故・木川かえるさんが漫画家を諦めた理由「手塚治虫の描いてるのを見せてもろたら…」
長身でベレー帽に大きめのサングラスがトレードマーク。関西の方なら私と同じ60代はもちろん50代の方でも「ジャズ漫画」として舞台に立たれていた木川かえるさんを覚えていらっしゃるでしょう。

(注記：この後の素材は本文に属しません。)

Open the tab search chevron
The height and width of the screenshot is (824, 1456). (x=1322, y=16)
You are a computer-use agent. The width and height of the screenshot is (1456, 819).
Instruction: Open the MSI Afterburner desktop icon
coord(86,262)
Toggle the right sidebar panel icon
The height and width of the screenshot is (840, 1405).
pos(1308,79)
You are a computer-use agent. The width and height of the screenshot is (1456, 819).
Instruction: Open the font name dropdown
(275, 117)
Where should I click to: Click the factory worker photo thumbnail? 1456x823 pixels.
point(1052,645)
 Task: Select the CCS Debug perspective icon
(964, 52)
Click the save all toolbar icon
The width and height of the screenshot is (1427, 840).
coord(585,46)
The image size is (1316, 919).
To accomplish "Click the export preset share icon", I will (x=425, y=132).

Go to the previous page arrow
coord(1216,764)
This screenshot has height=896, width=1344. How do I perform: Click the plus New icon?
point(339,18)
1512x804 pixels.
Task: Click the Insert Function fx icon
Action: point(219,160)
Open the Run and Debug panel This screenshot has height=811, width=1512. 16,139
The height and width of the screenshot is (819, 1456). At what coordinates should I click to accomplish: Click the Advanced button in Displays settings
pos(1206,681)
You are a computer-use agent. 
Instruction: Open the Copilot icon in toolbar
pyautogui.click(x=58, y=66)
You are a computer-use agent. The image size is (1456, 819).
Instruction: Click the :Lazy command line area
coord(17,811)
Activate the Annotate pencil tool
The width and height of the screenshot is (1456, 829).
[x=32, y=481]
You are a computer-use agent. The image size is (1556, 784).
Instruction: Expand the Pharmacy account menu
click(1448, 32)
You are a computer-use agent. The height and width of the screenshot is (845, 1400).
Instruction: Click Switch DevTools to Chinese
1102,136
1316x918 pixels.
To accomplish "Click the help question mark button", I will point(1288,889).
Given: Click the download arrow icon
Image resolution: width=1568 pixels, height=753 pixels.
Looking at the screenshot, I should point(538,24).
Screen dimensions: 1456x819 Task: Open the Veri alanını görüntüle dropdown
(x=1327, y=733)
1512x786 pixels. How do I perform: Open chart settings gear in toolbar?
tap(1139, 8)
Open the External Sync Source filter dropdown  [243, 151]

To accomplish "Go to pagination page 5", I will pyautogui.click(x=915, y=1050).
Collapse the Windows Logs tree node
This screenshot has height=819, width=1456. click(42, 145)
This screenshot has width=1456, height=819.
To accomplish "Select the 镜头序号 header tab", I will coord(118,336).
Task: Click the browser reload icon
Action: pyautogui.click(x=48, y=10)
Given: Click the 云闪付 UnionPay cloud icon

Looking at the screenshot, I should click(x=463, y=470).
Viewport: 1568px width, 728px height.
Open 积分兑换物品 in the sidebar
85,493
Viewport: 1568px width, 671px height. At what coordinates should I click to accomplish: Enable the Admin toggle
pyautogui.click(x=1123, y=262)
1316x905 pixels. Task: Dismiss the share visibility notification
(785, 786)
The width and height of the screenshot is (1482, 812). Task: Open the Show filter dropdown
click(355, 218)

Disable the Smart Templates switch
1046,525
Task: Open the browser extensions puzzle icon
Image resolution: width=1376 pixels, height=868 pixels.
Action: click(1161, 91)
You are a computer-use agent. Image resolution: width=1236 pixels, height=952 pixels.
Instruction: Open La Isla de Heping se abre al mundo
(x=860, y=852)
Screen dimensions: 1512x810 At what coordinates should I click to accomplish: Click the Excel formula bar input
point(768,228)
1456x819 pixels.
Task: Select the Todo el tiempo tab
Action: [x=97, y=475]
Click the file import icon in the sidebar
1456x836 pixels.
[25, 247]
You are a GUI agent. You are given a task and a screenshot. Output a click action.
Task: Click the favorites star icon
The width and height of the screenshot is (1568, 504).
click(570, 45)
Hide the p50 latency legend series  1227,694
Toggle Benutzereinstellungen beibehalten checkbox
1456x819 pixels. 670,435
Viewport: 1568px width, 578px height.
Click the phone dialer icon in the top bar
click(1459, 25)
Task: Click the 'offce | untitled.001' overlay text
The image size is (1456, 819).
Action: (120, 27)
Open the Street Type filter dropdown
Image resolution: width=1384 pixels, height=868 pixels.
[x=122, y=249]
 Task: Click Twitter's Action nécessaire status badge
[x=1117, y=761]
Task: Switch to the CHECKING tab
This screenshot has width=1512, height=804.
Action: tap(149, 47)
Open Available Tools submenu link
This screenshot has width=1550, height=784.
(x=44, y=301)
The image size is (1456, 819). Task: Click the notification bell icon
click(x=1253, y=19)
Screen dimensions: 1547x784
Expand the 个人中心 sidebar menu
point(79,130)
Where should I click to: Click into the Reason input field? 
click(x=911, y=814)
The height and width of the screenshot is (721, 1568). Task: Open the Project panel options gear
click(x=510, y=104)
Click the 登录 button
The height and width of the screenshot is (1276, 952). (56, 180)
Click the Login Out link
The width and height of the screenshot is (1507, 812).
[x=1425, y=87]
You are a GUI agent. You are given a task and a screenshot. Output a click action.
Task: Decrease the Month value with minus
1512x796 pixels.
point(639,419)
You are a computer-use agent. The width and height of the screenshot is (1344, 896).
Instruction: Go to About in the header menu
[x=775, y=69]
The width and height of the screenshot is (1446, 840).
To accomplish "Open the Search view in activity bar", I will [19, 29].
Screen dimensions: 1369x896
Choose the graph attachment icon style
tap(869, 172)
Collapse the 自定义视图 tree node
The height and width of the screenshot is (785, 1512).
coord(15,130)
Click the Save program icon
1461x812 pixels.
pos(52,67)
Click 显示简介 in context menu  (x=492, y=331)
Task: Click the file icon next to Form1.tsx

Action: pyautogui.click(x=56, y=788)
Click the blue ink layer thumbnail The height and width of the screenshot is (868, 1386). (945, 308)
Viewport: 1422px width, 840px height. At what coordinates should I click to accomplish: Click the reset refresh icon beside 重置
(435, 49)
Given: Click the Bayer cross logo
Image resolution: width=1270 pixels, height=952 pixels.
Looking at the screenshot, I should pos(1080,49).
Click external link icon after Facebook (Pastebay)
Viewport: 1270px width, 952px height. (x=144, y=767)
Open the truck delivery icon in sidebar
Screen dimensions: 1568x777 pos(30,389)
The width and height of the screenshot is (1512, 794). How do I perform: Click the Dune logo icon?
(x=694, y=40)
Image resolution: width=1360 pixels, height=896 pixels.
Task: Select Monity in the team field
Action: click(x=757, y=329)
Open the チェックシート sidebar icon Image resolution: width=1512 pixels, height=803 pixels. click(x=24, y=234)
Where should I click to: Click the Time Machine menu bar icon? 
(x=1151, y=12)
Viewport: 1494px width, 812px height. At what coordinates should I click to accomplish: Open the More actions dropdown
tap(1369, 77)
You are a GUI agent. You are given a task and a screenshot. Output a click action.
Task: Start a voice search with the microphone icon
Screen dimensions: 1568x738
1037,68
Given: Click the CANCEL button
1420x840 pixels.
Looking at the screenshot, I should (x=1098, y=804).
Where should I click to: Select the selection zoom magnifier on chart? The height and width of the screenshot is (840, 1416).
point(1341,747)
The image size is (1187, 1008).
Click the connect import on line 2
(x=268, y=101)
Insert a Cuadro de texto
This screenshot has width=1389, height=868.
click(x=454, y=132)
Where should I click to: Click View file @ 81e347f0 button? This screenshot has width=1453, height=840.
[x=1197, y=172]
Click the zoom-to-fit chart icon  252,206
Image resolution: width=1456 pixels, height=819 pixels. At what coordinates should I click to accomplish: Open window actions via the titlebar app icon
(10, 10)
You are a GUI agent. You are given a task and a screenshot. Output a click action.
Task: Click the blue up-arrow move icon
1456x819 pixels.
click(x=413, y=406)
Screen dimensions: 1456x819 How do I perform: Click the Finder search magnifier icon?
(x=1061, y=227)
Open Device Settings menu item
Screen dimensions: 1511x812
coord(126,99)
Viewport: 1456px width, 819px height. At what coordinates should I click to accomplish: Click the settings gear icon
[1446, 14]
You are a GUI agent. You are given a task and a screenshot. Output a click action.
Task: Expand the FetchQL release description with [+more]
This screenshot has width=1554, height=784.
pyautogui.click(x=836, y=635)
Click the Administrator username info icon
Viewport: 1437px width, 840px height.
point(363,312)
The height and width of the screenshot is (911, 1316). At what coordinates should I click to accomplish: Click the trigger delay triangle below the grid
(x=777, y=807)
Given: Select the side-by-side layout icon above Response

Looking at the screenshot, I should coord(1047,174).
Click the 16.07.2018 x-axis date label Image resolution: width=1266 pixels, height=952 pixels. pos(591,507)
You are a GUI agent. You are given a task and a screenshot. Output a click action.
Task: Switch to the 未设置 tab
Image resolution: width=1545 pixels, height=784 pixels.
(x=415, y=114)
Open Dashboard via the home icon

滋賀県近江八幡市のご出身で今年の夏には、生誕100年を記念して回顧展も開かれていました。漫才でもコントでもない。ジャズや映画音楽をBGMにお客さんから下の名前をもらい、たとえば「めぐみさん」なら、「めぐみ」というひらがな3文字を模造紙にランダムに書かれて、その字を起点にして浴衣姿で花火をしている様子やこたつでみかんを食べている様子など季節に合わせたちょっと艶っぽい女性の“漫画”を即興で描き、最後に照明を落として蛍光塗料が入ったインクで描かれた絵をきれいに浮かび上がらせ、満場の拍手。名前を言ってもらった女性にその絵を「良かったらお土産にどうぞ」と手渡し、そのまま受け取った女性にやさしく笑顔で「礼も言わんな……」と言って笑いを誘っていらっしゃいました。
初めてかえる師匠の舞台を見た時には「寄席にはこういう方もいらっしゃるんだ」と感心したものです。